[Records excerpted from a collection]
##############################

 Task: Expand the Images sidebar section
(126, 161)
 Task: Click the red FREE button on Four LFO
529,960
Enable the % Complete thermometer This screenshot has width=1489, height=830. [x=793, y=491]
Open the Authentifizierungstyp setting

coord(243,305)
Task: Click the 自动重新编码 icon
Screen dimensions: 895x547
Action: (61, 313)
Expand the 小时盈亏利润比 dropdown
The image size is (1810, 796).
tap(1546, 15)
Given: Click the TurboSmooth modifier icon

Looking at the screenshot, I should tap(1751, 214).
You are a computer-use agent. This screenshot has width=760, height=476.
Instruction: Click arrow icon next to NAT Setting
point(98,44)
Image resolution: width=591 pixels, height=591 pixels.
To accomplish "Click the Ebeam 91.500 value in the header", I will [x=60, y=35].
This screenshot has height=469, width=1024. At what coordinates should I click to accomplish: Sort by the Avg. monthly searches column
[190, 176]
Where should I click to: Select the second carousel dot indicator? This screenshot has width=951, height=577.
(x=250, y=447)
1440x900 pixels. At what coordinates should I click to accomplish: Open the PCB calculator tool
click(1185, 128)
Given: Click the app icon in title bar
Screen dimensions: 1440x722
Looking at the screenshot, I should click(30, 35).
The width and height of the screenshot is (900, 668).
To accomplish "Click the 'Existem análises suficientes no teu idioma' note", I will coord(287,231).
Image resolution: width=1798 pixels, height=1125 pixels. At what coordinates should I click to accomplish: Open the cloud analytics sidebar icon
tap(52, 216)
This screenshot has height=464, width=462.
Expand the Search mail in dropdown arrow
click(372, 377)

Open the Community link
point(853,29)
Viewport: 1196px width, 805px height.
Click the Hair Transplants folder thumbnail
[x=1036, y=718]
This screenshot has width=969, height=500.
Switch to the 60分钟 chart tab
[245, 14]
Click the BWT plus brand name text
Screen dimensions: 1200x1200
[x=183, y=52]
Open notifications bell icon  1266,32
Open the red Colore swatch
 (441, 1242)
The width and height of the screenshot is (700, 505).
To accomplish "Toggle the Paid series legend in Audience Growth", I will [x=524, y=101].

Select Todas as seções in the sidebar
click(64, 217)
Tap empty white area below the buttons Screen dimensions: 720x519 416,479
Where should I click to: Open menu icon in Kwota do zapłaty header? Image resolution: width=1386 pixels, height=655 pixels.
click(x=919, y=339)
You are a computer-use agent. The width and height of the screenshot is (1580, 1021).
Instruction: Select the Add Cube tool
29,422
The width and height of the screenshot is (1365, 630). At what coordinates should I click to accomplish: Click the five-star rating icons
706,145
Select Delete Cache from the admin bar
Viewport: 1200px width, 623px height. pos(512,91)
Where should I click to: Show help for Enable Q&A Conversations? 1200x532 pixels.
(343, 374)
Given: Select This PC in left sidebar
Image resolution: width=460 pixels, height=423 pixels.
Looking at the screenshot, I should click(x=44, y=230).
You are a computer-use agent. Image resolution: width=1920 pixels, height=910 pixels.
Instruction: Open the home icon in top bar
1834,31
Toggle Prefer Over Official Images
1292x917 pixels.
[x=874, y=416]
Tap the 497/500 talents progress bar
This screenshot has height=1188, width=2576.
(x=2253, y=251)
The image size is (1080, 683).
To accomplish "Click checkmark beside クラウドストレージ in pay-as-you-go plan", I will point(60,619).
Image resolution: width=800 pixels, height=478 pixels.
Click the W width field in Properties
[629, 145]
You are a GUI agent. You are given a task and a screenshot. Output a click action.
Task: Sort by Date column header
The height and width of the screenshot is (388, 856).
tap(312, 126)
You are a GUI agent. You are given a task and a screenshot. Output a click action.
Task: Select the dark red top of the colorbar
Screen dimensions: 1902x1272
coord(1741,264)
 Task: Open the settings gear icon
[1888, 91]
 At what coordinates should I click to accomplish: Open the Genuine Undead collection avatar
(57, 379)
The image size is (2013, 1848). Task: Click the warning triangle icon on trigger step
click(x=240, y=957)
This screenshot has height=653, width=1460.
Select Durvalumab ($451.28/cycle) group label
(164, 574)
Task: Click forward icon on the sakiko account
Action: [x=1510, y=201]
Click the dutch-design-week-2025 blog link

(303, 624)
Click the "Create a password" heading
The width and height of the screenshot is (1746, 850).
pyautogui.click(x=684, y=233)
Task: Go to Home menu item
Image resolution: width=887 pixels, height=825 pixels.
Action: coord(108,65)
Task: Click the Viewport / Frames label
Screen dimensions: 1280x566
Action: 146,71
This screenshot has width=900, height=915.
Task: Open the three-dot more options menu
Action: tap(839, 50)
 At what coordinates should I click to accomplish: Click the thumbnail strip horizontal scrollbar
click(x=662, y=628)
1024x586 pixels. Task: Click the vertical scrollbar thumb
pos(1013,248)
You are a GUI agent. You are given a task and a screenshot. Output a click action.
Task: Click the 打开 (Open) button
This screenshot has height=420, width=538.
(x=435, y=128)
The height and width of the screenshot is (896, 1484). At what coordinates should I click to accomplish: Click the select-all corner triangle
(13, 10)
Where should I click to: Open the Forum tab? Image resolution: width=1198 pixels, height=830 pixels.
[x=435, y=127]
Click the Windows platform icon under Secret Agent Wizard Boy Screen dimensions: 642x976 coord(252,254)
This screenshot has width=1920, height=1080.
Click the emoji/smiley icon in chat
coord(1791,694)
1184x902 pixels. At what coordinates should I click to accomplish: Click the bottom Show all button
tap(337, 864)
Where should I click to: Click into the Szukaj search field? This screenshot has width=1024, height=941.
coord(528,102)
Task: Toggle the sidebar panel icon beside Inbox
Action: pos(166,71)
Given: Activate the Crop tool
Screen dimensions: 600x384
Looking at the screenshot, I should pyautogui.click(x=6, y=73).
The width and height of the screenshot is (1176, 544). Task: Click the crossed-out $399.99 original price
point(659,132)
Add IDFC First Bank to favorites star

##############################

Assignment:
Type out the whole of the data again, exactly as shown.

Answer to this task:
 Task: Expand the Images sidebar section
(126, 161)
 Task: Click the red FREE button on Four LFO
529,960
Enable the % Complete thermometer This screenshot has width=1489, height=830. [x=793, y=491]
Open the Authentifizierungstyp setting

coord(243,305)
Task: Click the 自动重新编码 icon
Screen dimensions: 895x547
Action: (61, 313)
Expand the 小时盈亏利润比 dropdown
The image size is (1810, 796).
tap(1546, 15)
Given: Click the TurboSmooth modifier icon

Looking at the screenshot, I should tap(1751, 214).
You are a computer-use agent. This screenshot has width=760, height=476.
Instruction: Click arrow icon next to NAT Setting
point(98,44)
Image resolution: width=591 pixels, height=591 pixels.
To accomplish "Click the Ebeam 91.500 value in the header", I will [x=60, y=35].
This screenshot has height=469, width=1024. At what coordinates should I click to accomplish: Sort by the Avg. monthly searches column
[190, 176]
Where should I click to: Select the second carousel dot indicator? This screenshot has width=951, height=577.
(x=250, y=447)
1440x900 pixels. At what coordinates should I click to accomplish: Open the PCB calculator tool
click(1185, 128)
Given: Click the app icon in title bar
Screen dimensions: 1440x722
Looking at the screenshot, I should click(30, 35).
The width and height of the screenshot is (900, 668).
To accomplish "Click the 'Existem análises suficientes no teu idioma' note", I will coord(287,231).
Image resolution: width=1798 pixels, height=1125 pixels. At what coordinates should I click to accomplish: Open the cloud analytics sidebar icon
tap(52, 216)
This screenshot has height=464, width=462.
Expand the Search mail in dropdown arrow
click(372, 377)

Open the Community link
point(853,29)
Viewport: 1196px width, 805px height.
Click the Hair Transplants folder thumbnail
[x=1036, y=718]
This screenshot has width=969, height=500.
Switch to the 60分钟 chart tab
[245, 14]
Click the BWT plus brand name text
Screen dimensions: 1200x1200
[x=183, y=52]
Open notifications bell icon  1266,32
Open the red Colore swatch
 (441, 1242)
The width and height of the screenshot is (700, 505).
To accomplish "Toggle the Paid series legend in Audience Growth", I will [x=524, y=101].

Select Todas as seções in the sidebar
click(64, 217)
Tap empty white area below the buttons Screen dimensions: 720x519 416,479
Where should I click to: Open menu icon in Kwota do zapłaty header? Image resolution: width=1386 pixels, height=655 pixels.
click(x=919, y=339)
You are a computer-use agent. The width and height of the screenshot is (1580, 1021).
Instruction: Select the Add Cube tool
29,422
The width and height of the screenshot is (1365, 630). At what coordinates should I click to accomplish: Click the five-star rating icons
706,145
Select Delete Cache from the admin bar
Viewport: 1200px width, 623px height. pos(512,91)
Where should I click to: Show help for Enable Q&A Conversations? 1200x532 pixels.
(343, 374)
Given: Select This PC in left sidebar
Image resolution: width=460 pixels, height=423 pixels.
Looking at the screenshot, I should click(x=44, y=230).
You are a computer-use agent. Image resolution: width=1920 pixels, height=910 pixels.
Instruction: Open the home icon in top bar
1834,31
Toggle Prefer Over Official Images
1292x917 pixels.
[x=874, y=416]
Tap the 497/500 talents progress bar
This screenshot has height=1188, width=2576.
(x=2253, y=251)
The image size is (1080, 683).
To accomplish "Click checkmark beside クラウドストレージ in pay-as-you-go plan", I will point(60,619).
Image resolution: width=800 pixels, height=478 pixels.
Click the W width field in Properties
[629, 145]
You are a GUI agent. You are given a task and a screenshot. Output a click action.
Task: Sort by Date column header
The height and width of the screenshot is (388, 856).
tap(312, 126)
You are a GUI agent. You are given a task and a screenshot. Output a click action.
Task: Select the dark red top of the colorbar
Screen dimensions: 1902x1272
coord(1741,264)
 Task: Open the settings gear icon
[1888, 91]
 At what coordinates should I click to accomplish: Open the Genuine Undead collection avatar
(57, 379)
The image size is (2013, 1848). Task: Click the warning triangle icon on trigger step
click(x=240, y=957)
This screenshot has height=653, width=1460.
Select Durvalumab ($451.28/cycle) group label
(164, 574)
Task: Click forward icon on the sakiko account
Action: [x=1510, y=201]
Click the dutch-design-week-2025 blog link

(303, 624)
Click the "Create a password" heading
The width and height of the screenshot is (1746, 850).
pyautogui.click(x=684, y=233)
Task: Go to Home menu item
Image resolution: width=887 pixels, height=825 pixels.
Action: coord(108,65)
Task: Click the Viewport / Frames label
Screen dimensions: 1280x566
Action: 146,71
This screenshot has width=900, height=915.
Task: Open the three-dot more options menu
Action: tap(839, 50)
 At what coordinates should I click to accomplish: Click the thumbnail strip horizontal scrollbar
click(x=662, y=628)
1024x586 pixels. Task: Click the vertical scrollbar thumb
pos(1013,248)
You are a GUI agent. You are given a task and a screenshot. Output a click action.
Task: Click the 打开 (Open) button
This screenshot has height=420, width=538.
(x=435, y=128)
The height and width of the screenshot is (896, 1484). At what coordinates should I click to accomplish: Click the select-all corner triangle
(13, 10)
Where should I click to: Open the Forum tab? Image resolution: width=1198 pixels, height=830 pixels.
[x=435, y=127]
Click the Windows platform icon under Secret Agent Wizard Boy Screen dimensions: 642x976 coord(252,254)
This screenshot has width=1920, height=1080.
Click the emoji/smiley icon in chat
coord(1791,694)
1184x902 pixels. At what coordinates should I click to accomplish: Click the bottom Show all button
tap(337, 864)
Where should I click to: Click into the Szukaj search field? This screenshot has width=1024, height=941.
coord(528,102)
Task: Toggle the sidebar panel icon beside Inbox
Action: pos(166,71)
Given: Activate the Crop tool
Screen dimensions: 600x384
Looking at the screenshot, I should pyautogui.click(x=6, y=73).
The width and height of the screenshot is (1176, 544). Task: Click the crossed-out $399.99 original price
point(659,132)
Add IDFC First Bank to favorites star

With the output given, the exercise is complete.